Stored entries from a collection
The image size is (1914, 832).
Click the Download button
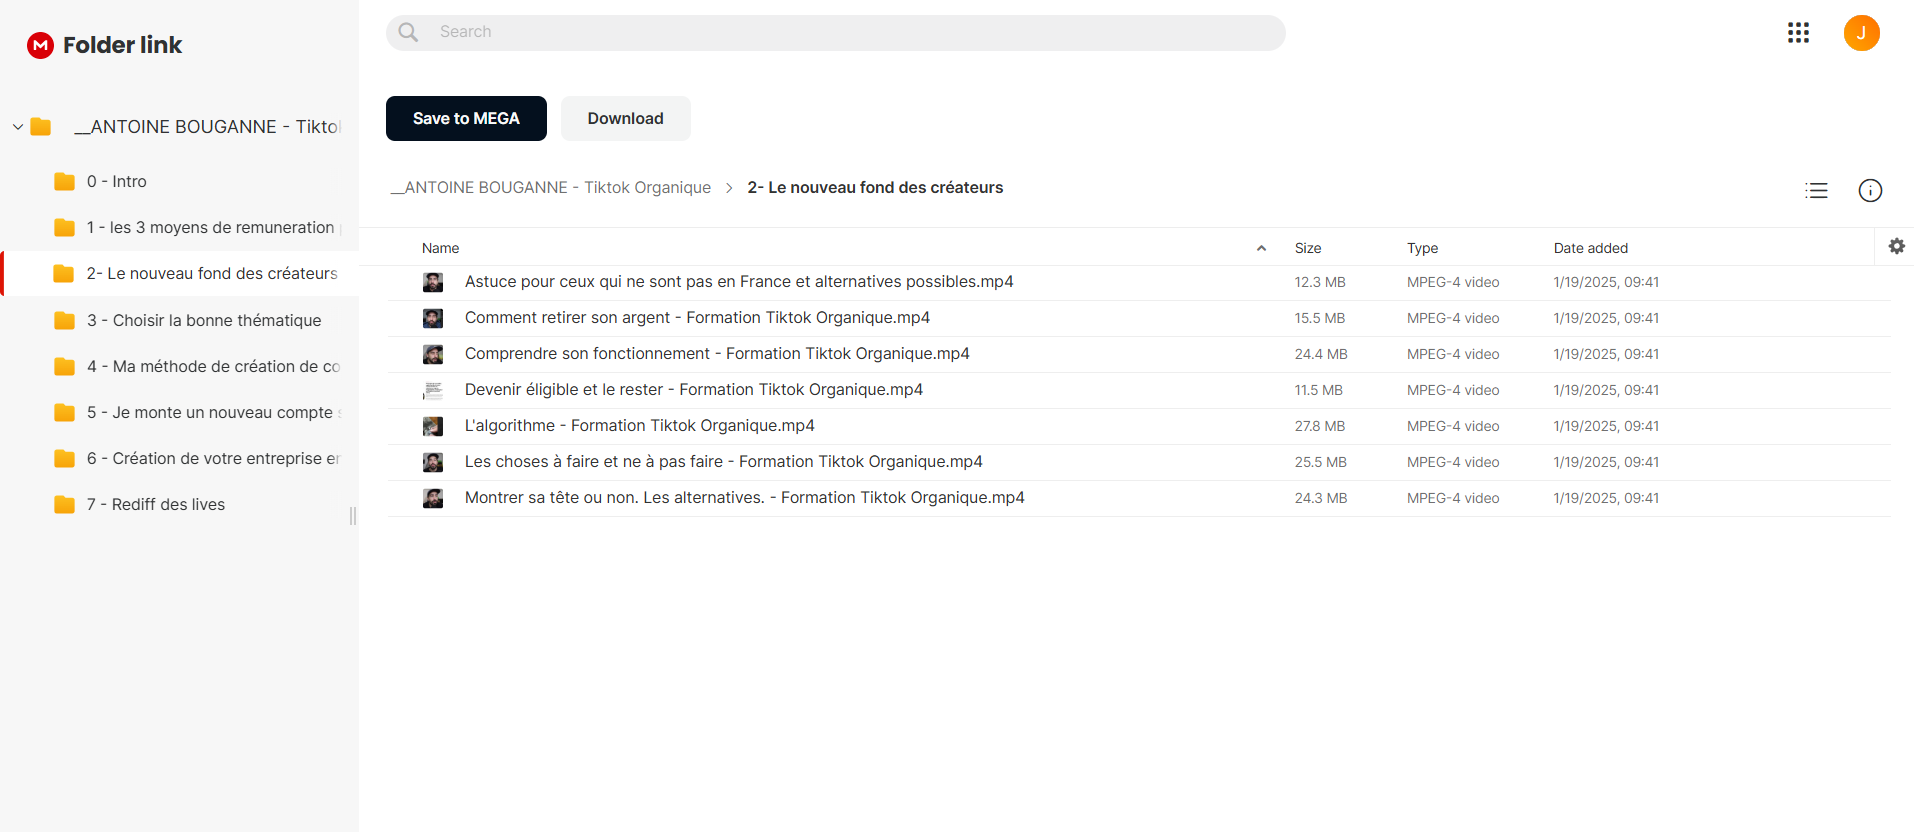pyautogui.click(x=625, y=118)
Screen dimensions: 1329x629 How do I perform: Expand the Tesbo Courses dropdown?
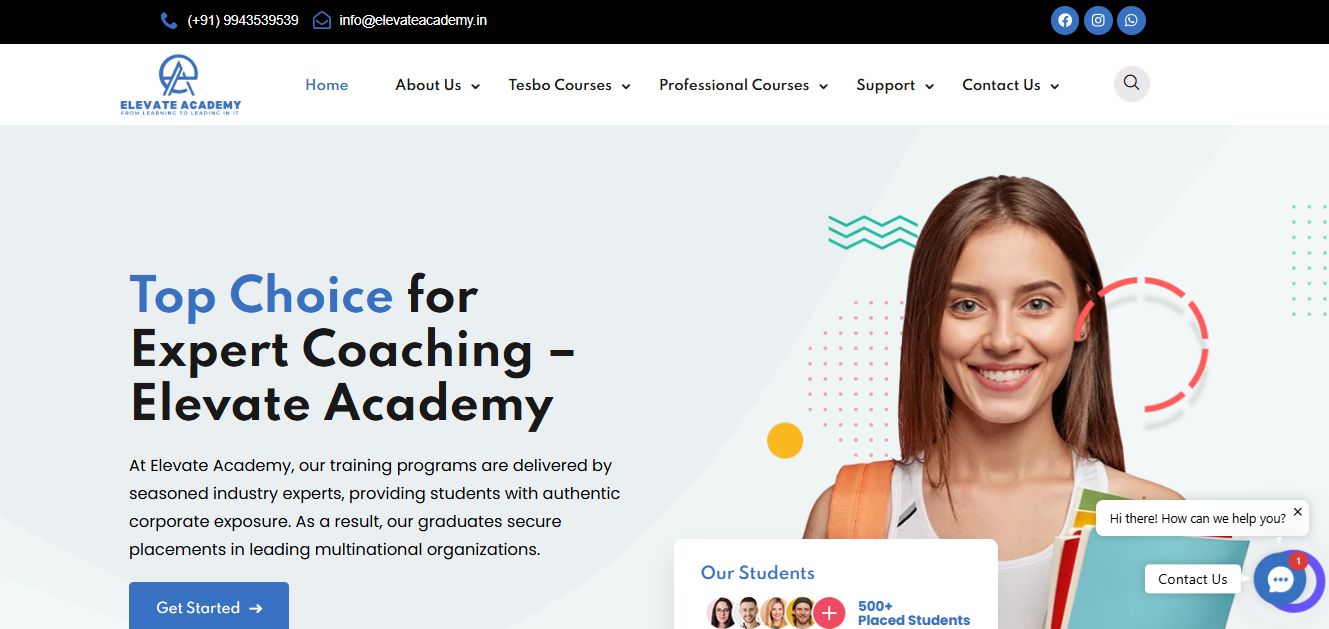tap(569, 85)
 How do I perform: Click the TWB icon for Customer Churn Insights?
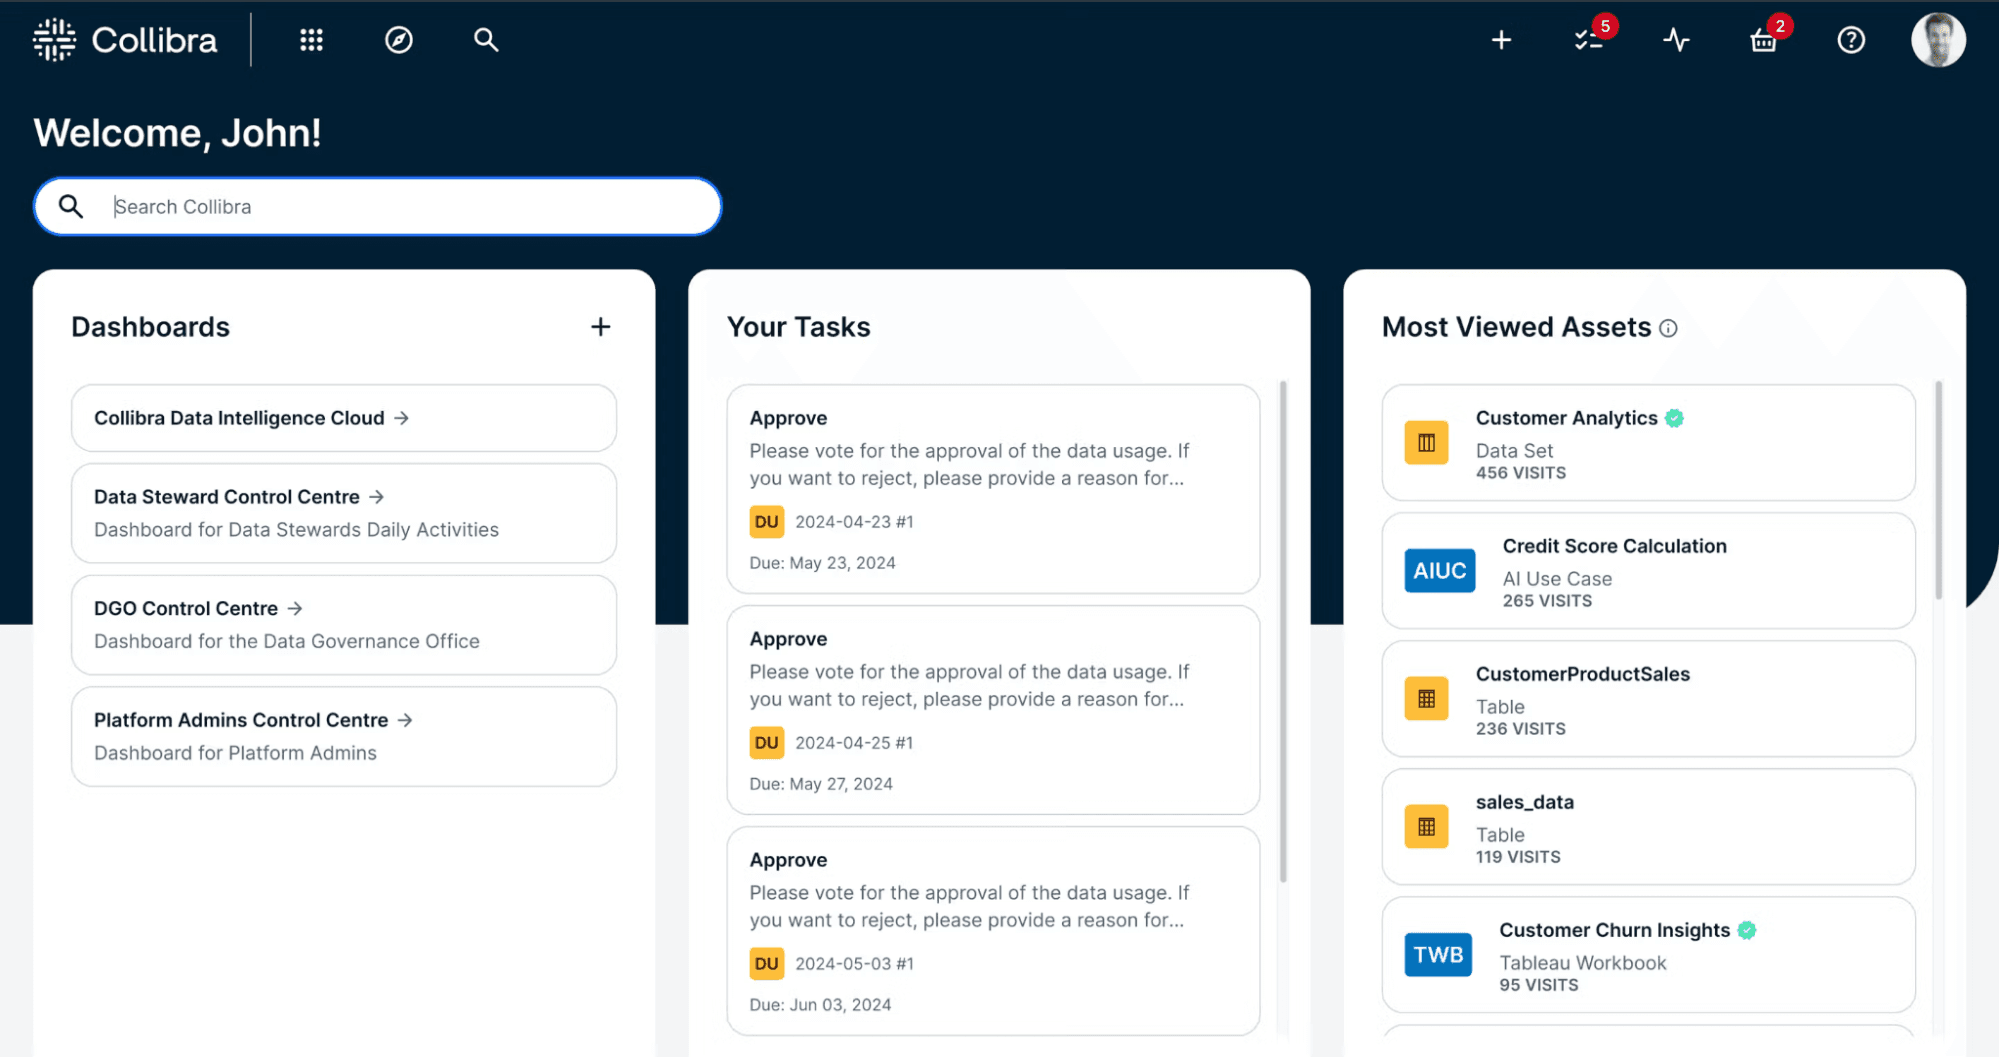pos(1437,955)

PROBLEM STATEMENT => Output every entry above word for word, with the pictures left out.

SOLUTION FOR THIS PROBLEM =>
The image size is (1914, 832).
Click the Download button
pyautogui.click(x=625, y=118)
Screen dimensions: 1329x629 How do I perform: Expand the Tesbo Courses dropdown?
tap(569, 85)
 How do I perform: Click the TWB icon for Customer Churn Insights?
pos(1437,955)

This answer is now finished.